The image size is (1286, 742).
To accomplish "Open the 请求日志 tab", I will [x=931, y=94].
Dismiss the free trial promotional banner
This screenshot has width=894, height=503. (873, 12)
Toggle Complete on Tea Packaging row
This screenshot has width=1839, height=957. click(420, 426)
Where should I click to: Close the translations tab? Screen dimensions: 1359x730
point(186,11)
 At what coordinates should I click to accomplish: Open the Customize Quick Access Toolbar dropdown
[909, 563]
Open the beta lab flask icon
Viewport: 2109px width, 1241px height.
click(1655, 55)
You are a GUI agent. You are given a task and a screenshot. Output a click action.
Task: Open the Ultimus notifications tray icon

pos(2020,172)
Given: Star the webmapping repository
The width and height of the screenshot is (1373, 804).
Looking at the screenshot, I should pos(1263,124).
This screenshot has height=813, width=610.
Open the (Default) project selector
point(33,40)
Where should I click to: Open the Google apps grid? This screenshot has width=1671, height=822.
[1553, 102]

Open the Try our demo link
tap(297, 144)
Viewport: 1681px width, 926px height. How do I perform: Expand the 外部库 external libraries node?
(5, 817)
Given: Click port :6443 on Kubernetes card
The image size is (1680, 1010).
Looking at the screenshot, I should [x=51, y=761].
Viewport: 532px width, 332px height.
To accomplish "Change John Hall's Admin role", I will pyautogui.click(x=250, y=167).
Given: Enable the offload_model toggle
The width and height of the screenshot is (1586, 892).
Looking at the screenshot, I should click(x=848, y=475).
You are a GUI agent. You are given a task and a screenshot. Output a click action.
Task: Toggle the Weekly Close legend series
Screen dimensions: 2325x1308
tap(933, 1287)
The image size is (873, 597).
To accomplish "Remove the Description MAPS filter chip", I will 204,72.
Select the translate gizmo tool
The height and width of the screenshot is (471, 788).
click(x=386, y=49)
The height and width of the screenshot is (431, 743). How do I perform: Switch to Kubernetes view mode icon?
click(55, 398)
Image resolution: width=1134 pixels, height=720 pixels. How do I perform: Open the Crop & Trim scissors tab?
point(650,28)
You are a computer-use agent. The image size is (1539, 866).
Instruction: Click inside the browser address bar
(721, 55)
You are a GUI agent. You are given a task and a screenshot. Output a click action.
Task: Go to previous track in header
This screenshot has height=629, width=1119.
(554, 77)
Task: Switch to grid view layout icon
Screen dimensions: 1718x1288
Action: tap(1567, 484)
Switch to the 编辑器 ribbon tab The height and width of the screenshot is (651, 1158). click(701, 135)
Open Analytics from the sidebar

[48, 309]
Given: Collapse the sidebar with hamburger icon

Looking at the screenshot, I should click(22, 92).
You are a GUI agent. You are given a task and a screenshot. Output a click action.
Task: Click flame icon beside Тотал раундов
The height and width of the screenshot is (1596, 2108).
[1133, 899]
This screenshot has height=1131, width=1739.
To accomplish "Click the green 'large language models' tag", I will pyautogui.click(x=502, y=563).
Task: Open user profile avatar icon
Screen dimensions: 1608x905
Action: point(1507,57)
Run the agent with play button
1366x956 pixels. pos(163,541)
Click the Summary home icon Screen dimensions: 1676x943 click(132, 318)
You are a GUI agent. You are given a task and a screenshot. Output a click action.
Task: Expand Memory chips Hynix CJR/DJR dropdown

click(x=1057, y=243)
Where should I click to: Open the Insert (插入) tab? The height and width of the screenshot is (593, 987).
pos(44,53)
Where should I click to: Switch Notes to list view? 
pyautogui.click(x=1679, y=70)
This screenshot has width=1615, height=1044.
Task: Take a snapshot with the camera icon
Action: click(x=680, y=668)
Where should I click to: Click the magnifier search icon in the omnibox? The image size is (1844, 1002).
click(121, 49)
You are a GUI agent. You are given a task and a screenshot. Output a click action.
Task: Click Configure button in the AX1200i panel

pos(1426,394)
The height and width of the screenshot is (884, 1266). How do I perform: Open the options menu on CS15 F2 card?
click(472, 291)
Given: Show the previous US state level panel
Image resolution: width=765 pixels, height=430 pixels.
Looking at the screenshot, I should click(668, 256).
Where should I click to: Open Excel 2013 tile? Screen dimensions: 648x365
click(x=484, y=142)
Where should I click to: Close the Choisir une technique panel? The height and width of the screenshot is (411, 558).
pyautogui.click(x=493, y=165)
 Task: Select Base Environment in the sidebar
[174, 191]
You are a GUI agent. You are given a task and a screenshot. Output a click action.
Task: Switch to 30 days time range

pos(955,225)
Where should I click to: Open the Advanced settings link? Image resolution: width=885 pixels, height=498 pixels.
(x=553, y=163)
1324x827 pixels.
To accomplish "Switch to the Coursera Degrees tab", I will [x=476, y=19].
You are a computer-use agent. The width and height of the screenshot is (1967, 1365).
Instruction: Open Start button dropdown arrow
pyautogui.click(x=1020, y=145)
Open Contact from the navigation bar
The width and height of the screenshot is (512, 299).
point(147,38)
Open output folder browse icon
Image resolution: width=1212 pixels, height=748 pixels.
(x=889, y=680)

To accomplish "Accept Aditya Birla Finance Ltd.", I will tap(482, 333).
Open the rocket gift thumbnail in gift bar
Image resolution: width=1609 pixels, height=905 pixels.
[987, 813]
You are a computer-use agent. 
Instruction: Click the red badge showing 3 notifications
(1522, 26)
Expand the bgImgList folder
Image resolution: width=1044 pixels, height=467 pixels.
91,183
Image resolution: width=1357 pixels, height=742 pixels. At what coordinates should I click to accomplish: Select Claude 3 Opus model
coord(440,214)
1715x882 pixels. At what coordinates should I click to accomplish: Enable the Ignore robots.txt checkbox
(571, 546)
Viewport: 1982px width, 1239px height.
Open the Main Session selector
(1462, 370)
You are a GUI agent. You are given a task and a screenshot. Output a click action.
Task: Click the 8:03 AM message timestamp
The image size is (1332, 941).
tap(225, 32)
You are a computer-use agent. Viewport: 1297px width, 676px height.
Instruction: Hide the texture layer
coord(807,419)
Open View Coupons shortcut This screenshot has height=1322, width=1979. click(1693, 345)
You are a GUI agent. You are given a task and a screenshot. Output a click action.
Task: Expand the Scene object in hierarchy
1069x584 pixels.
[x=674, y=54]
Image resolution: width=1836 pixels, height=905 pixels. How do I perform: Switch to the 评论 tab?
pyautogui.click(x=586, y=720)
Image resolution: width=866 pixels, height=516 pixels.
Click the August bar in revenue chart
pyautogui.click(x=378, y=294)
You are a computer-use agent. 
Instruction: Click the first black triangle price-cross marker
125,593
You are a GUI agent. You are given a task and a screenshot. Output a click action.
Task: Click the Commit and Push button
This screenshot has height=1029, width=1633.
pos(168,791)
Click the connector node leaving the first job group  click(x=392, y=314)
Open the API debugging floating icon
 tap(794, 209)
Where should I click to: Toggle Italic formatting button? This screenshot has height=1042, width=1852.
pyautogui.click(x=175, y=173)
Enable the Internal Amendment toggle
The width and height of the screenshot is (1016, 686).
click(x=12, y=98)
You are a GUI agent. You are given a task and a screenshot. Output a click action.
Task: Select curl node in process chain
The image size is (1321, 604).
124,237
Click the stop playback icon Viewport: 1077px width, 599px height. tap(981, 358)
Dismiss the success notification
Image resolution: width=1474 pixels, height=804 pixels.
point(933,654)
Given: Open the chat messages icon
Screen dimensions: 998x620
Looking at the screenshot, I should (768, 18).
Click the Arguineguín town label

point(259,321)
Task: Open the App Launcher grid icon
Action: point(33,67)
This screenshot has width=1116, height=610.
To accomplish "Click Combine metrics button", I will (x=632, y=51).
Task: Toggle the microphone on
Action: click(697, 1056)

Action item >> Could you return all of the entries exactly as they stand?

Response for this exercise >>
The image size is (1286, 742).
To accomplish "Open the 请求日志 tab", I will [x=931, y=94].
Dismiss the free trial promotional banner
This screenshot has width=894, height=503. (873, 12)
Toggle Complete on Tea Packaging row
This screenshot has width=1839, height=957. click(420, 426)
Where should I click to: Close the translations tab? Screen dimensions: 1359x730
point(186,11)
 At what coordinates should I click to accomplish: Open the Customize Quick Access Toolbar dropdown
[909, 563]
Open the beta lab flask icon
Viewport: 2109px width, 1241px height.
click(1655, 55)
You are a GUI agent. You are given a task and a screenshot. Output a click action.
Task: Open the Ultimus notifications tray icon

pos(2020,172)
Given: Star the webmapping repository
The width and height of the screenshot is (1373, 804).
Looking at the screenshot, I should pos(1263,124).
This screenshot has height=813, width=610.
Open the (Default) project selector
point(33,40)
Where should I click to: Open the Google apps grid? This screenshot has width=1671, height=822.
[1553, 102]

Open the Try our demo link
tap(297, 144)
Viewport: 1681px width, 926px height. How do I perform: Expand the 外部库 external libraries node?
(5, 817)
Given: Click port :6443 on Kubernetes card
The image size is (1680, 1010).
Looking at the screenshot, I should [x=51, y=761].
Viewport: 532px width, 332px height.
To accomplish "Change John Hall's Admin role", I will pyautogui.click(x=250, y=167).
Given: Enable the offload_model toggle
The width and height of the screenshot is (1586, 892).
Looking at the screenshot, I should click(x=848, y=475).
You are a GUI agent. You are given a task and a screenshot. Output a click action.
Task: Toggle the Weekly Close legend series
Screen dimensions: 2325x1308
tap(933, 1287)
The image size is (873, 597).
To accomplish "Remove the Description MAPS filter chip", I will 204,72.
Select the translate gizmo tool
The height and width of the screenshot is (471, 788).
click(x=386, y=49)
The height and width of the screenshot is (431, 743). How do I perform: Switch to Kubernetes view mode icon?
click(55, 398)
Image resolution: width=1134 pixels, height=720 pixels. How do I perform: Open the Crop & Trim scissors tab?
point(650,28)
You are a computer-use agent. The image size is (1539, 866).
Instruction: Click inside the browser address bar
(721, 55)
You are a GUI agent. You are given a task and a screenshot. Output a click action.
Task: Go to previous track in header
This screenshot has height=629, width=1119.
(554, 77)
Task: Switch to grid view layout icon
Screen dimensions: 1718x1288
Action: tap(1567, 484)
Switch to the 编辑器 ribbon tab The height and width of the screenshot is (651, 1158). click(701, 135)
Open Analytics from the sidebar

[48, 309]
Given: Collapse the sidebar with hamburger icon

Looking at the screenshot, I should click(22, 92).
You are a GUI agent. You are given a task and a screenshot. Output a click action.
Task: Click flame icon beside Тотал раундов
The height and width of the screenshot is (1596, 2108).
[1133, 899]
This screenshot has height=1131, width=1739.
To accomplish "Click the green 'large language models' tag", I will pyautogui.click(x=502, y=563).
Task: Open user profile avatar icon
Screen dimensions: 1608x905
Action: point(1507,57)
Run the agent with play button
1366x956 pixels. pos(163,541)
Click the Summary home icon Screen dimensions: 1676x943 click(132, 318)
You are a GUI agent. You are given a task and a screenshot. Output a click action.
Task: Expand Memory chips Hynix CJR/DJR dropdown

click(x=1057, y=243)
Where should I click to: Open the Insert (插入) tab? The height and width of the screenshot is (593, 987).
pos(44,53)
Where should I click to: Switch Notes to list view? 
pyautogui.click(x=1679, y=70)
This screenshot has width=1615, height=1044.
Task: Take a snapshot with the camera icon
Action: click(x=680, y=668)
Where should I click to: Click the magnifier search icon in the omnibox? The image size is (1844, 1002).
click(121, 49)
You are a GUI agent. You are given a task and a screenshot. Output a click action.
Task: Click Configure button in the AX1200i panel

pos(1426,394)
The height and width of the screenshot is (884, 1266). How do I perform: Open the options menu on CS15 F2 card?
click(472, 291)
Given: Show the previous US state level panel
Image resolution: width=765 pixels, height=430 pixels.
Looking at the screenshot, I should click(668, 256).
Where should I click to: Open Excel 2013 tile? Screen dimensions: 648x365
click(x=484, y=142)
Where should I click to: Close the Choisir une technique panel? The height and width of the screenshot is (411, 558).
pyautogui.click(x=493, y=165)
 Task: Select Base Environment in the sidebar
[174, 191]
You are a GUI agent. You are given a task and a screenshot. Output a click action.
Task: Switch to 30 days time range

pos(955,225)
Where should I click to: Open the Advanced settings link? Image resolution: width=885 pixels, height=498 pixels.
(x=553, y=163)
1324x827 pixels.
To accomplish "Switch to the Coursera Degrees tab", I will [x=476, y=19].
You are a computer-use agent. The width and height of the screenshot is (1967, 1365).
Instruction: Open Start button dropdown arrow
pyautogui.click(x=1020, y=145)
Open Contact from the navigation bar
The width and height of the screenshot is (512, 299).
point(147,38)
Open output folder browse icon
Image resolution: width=1212 pixels, height=748 pixels.
(x=889, y=680)

To accomplish "Accept Aditya Birla Finance Ltd.", I will tap(482, 333).
Open the rocket gift thumbnail in gift bar
Image resolution: width=1609 pixels, height=905 pixels.
[987, 813]
You are a computer-use agent. 
Instruction: Click the red badge showing 3 notifications
(1522, 26)
Expand the bgImgList folder
Image resolution: width=1044 pixels, height=467 pixels.
91,183
Image resolution: width=1357 pixels, height=742 pixels. At what coordinates should I click to accomplish: Select Claude 3 Opus model
coord(440,214)
1715x882 pixels. At what coordinates should I click to accomplish: Enable the Ignore robots.txt checkbox
(571, 546)
Viewport: 1982px width, 1239px height.
Open the Main Session selector
(1462, 370)
You are a GUI agent. You are given a task and a screenshot. Output a click action.
Task: Click the 8:03 AM message timestamp
The image size is (1332, 941).
tap(225, 32)
You are a computer-use agent. Viewport: 1297px width, 676px height.
Instruction: Hide the texture layer
coord(807,419)
Open View Coupons shortcut This screenshot has height=1322, width=1979. click(1693, 345)
You are a GUI agent. You are given a task and a screenshot. Output a click action.
Task: Expand the Scene object in hierarchy
1069x584 pixels.
[x=674, y=54]
Image resolution: width=1836 pixels, height=905 pixels. How do I perform: Switch to the 评论 tab?
pyautogui.click(x=586, y=720)
Image resolution: width=866 pixels, height=516 pixels.
Click the August bar in revenue chart
pyautogui.click(x=378, y=294)
You are a computer-use agent. 
Instruction: Click the first black triangle price-cross marker
125,593
You are a GUI agent. You are given a task and a screenshot. Output a click action.
Task: Click the Commit and Push button
This screenshot has height=1029, width=1633.
pos(168,791)
Click the connector node leaving the first job group  click(x=392, y=314)
Open the API debugging floating icon
 tap(794, 209)
Where should I click to: Toggle Italic formatting button? This screenshot has height=1042, width=1852.
pyautogui.click(x=175, y=173)
Enable the Internal Amendment toggle
The width and height of the screenshot is (1016, 686).
click(x=12, y=98)
You are a GUI agent. You are given a task and a screenshot. Output a click action.
Task: Select curl node in process chain
The image size is (1321, 604).
124,237
Click the stop playback icon Viewport: 1077px width, 599px height. tap(981, 358)
Dismiss the success notification
Image resolution: width=1474 pixels, height=804 pixels.
point(933,654)
Given: Open the chat messages icon
Screen dimensions: 998x620
Looking at the screenshot, I should (768, 18).
Click the Arguineguín town label

point(259,321)
Task: Open the App Launcher grid icon
Action: point(33,67)
This screenshot has width=1116, height=610.
To accomplish "Click Combine metrics button", I will (x=632, y=51).
Task: Toggle the microphone on
Action: click(697, 1056)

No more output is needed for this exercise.